• _TO-DO LIST_
(A) Answer these questions from the censorware passage, one per line:
(i) What is the primary mission of TrustE?
(ii) Where is Dyson moving?
(iii) What positions has Dyson held at the Electronic Frontier Foundation?
(B) Reproduce part of the censorware passage word for word. Begin at the words "The government likes" and stop after "difficult for governments.".
(C) In one to three sentences, explain why the government likes the process, according to the censorware passage.

• _PASSAGE GIVEN_
## Begin
The government likes this process because the corporations do all the work and the corp.'s have abilities, such as censorship, which are difficult for governments.

"International Online Rating System" ought to raise all sorts of red flags to people who care about being able to access information tomorrow. But it doesn't. That's the value of censorware-promotion.

And people like Esther Dyson continue to strive to make the web safe for corporations to make money from. Dyson created TrustE, whose primary mission is to deflect criticism of corporate non-privacy practices on the internet. Now she's moving to ICANN and excluding individuals from a stake in the domain-name games. It is a deep and serious mistake to believe that Dyson's efforts as Chairman and Boardmember of the Electronic Frontier Foundation have anything to do with promoting individuals' rights on the electronic frontier.
## End
• _INFORMATION SHOWN_
## Begin
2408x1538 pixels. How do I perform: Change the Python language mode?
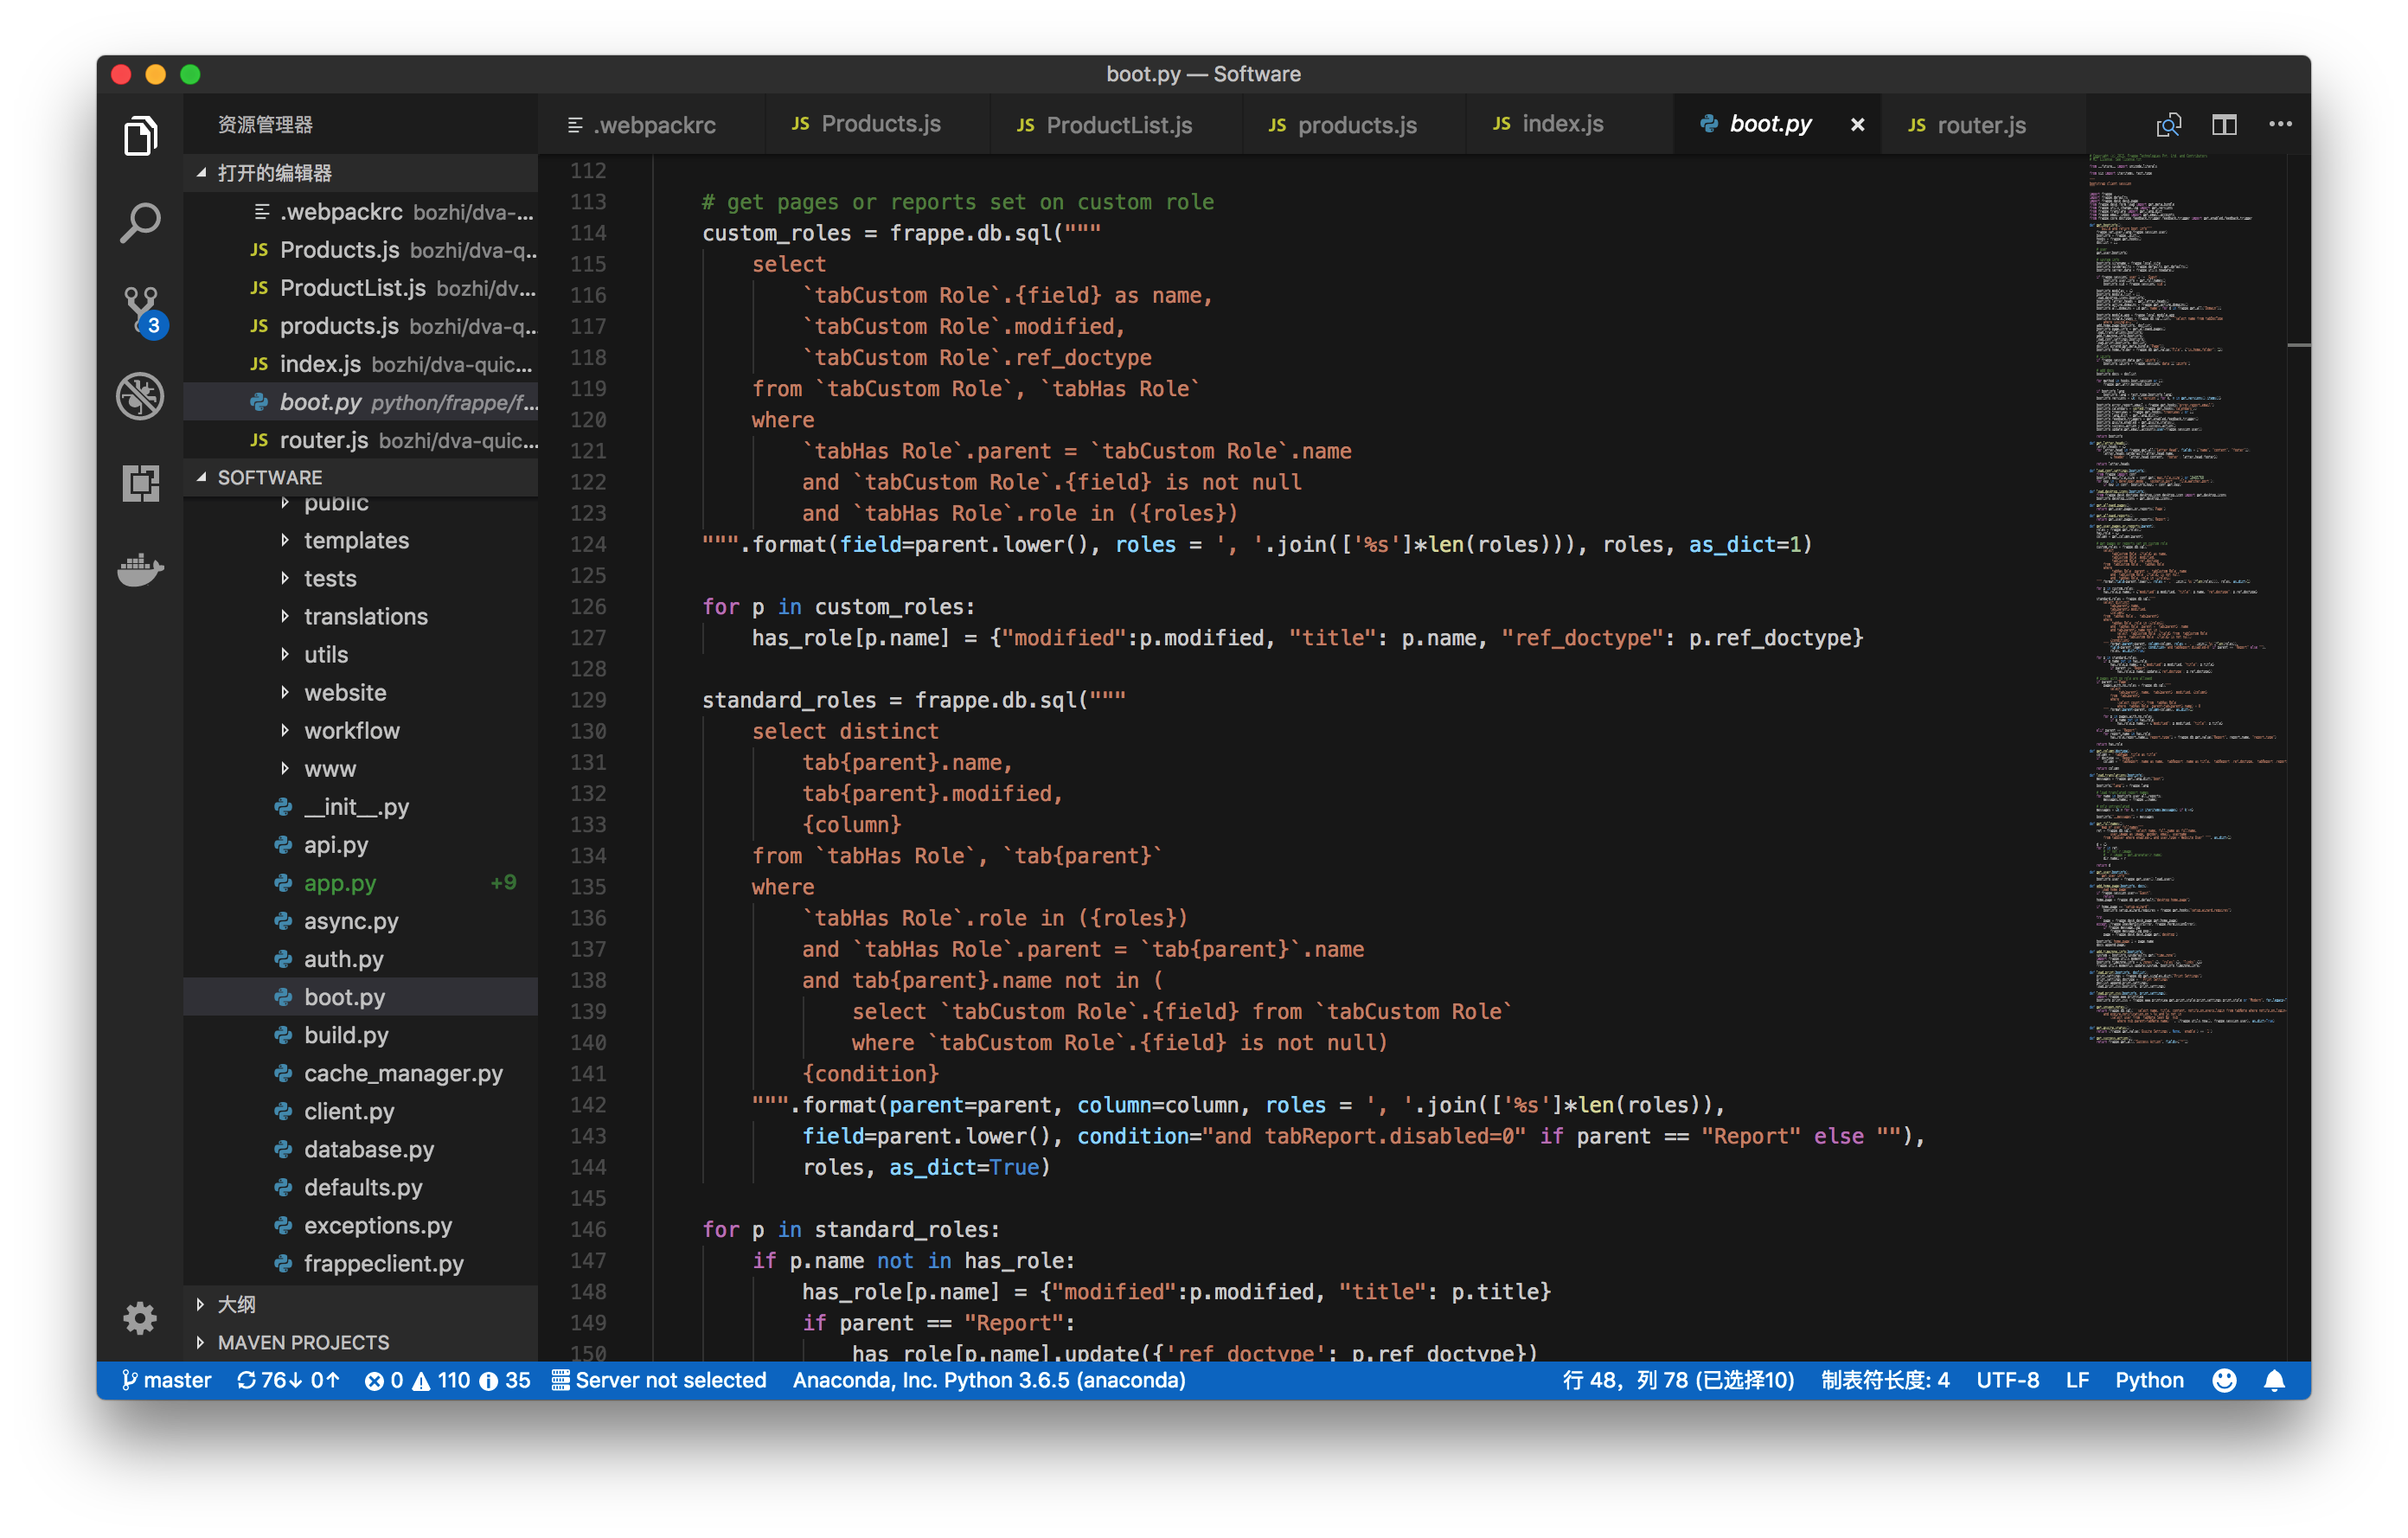pos(2148,1380)
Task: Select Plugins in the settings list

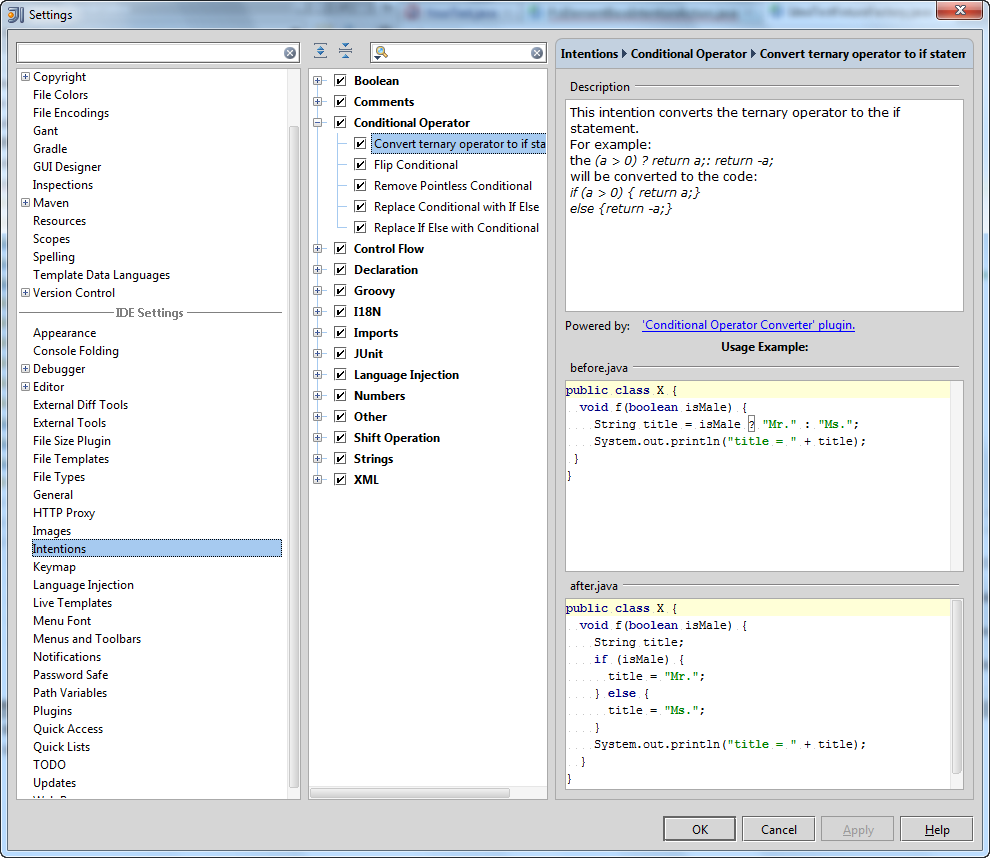Action: coord(52,711)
## End
• _RESULTS FOR EACH TASK_
(A)
(i) To deflect criticism of corporate non-privacy practices on the internet.
(ii) To ICANN.
(iii) Chairman and Boardmember.

(B)
The government likes this process because the corporations do all the work and the corp.'s have abilities, such as censorship, which are difficult for governments.

(C) The government likes it because the corporations do all the work. The corporations also have abilities, such as censorship, that are difficult for governments.